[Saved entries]
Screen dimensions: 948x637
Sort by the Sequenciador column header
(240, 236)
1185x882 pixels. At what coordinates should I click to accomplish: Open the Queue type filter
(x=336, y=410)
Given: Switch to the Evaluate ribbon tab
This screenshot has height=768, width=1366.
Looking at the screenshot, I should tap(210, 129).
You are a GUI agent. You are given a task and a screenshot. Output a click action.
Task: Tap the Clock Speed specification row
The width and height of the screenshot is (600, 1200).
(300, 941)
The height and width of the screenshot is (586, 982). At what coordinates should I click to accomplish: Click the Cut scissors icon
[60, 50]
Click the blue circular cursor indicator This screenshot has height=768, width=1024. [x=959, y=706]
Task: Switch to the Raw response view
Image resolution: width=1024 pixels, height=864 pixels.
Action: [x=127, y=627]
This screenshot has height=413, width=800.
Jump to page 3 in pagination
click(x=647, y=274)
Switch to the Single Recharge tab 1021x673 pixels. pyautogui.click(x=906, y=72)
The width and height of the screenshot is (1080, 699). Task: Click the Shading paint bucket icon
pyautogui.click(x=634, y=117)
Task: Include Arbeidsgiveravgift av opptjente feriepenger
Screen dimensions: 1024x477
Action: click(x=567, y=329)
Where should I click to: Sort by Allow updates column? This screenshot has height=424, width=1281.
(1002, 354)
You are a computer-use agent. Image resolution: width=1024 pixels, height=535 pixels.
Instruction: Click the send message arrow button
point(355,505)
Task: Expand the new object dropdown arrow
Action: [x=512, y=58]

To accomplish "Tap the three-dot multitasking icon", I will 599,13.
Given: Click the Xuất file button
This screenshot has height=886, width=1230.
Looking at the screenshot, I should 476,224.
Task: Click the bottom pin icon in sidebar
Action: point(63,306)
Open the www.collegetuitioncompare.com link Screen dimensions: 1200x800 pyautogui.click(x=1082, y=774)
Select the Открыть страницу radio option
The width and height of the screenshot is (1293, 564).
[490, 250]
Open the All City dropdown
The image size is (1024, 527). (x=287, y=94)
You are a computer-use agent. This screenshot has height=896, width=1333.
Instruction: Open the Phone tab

PROBLEM TO SOLVE:
Repeat the data. Every word must match.

REPLY:
Screen dimensions: 948x637
Sort by the Sequenciador column header
(240, 236)
1185x882 pixels. At what coordinates should I click to accomplish: Open the Queue type filter
(x=336, y=410)
Given: Switch to the Evaluate ribbon tab
This screenshot has height=768, width=1366.
Looking at the screenshot, I should tap(210, 129).
You are a GUI agent. You are given a task and a screenshot. Output a click action.
Task: Tap the Clock Speed specification row
The width and height of the screenshot is (600, 1200).
(300, 941)
The height and width of the screenshot is (586, 982). At what coordinates should I click to accomplish: Click the Cut scissors icon
[60, 50]
Click the blue circular cursor indicator This screenshot has height=768, width=1024. [x=959, y=706]
Task: Switch to the Raw response view
Image resolution: width=1024 pixels, height=864 pixels.
Action: [x=127, y=627]
This screenshot has height=413, width=800.
Jump to page 3 in pagination
click(x=647, y=274)
Switch to the Single Recharge tab 1021x673 pixels. pyautogui.click(x=906, y=72)
The width and height of the screenshot is (1080, 699). Task: Click the Shading paint bucket icon
pyautogui.click(x=634, y=117)
Task: Include Arbeidsgiveravgift av opptjente feriepenger
Screen dimensions: 1024x477
Action: click(x=567, y=329)
Where should I click to: Sort by Allow updates column? This screenshot has height=424, width=1281.
(1002, 354)
You are a computer-use agent. Image resolution: width=1024 pixels, height=535 pixels.
Instruction: Click the send message arrow button
point(355,505)
Task: Expand the new object dropdown arrow
Action: [x=512, y=58]

To accomplish "Tap the three-dot multitasking icon", I will 599,13.
Given: Click the Xuất file button
This screenshot has height=886, width=1230.
Looking at the screenshot, I should 476,224.
Task: Click the bottom pin icon in sidebar
Action: point(63,306)
Open the www.collegetuitioncompare.com link Screen dimensions: 1200x800 pyautogui.click(x=1082, y=774)
Select the Открыть страницу radio option
The width and height of the screenshot is (1293, 564).
[490, 250]
Open the All City dropdown
The image size is (1024, 527). (x=287, y=94)
You are a computer-use agent. This screenshot has height=896, width=1333.
Instruction: Open the Phone tab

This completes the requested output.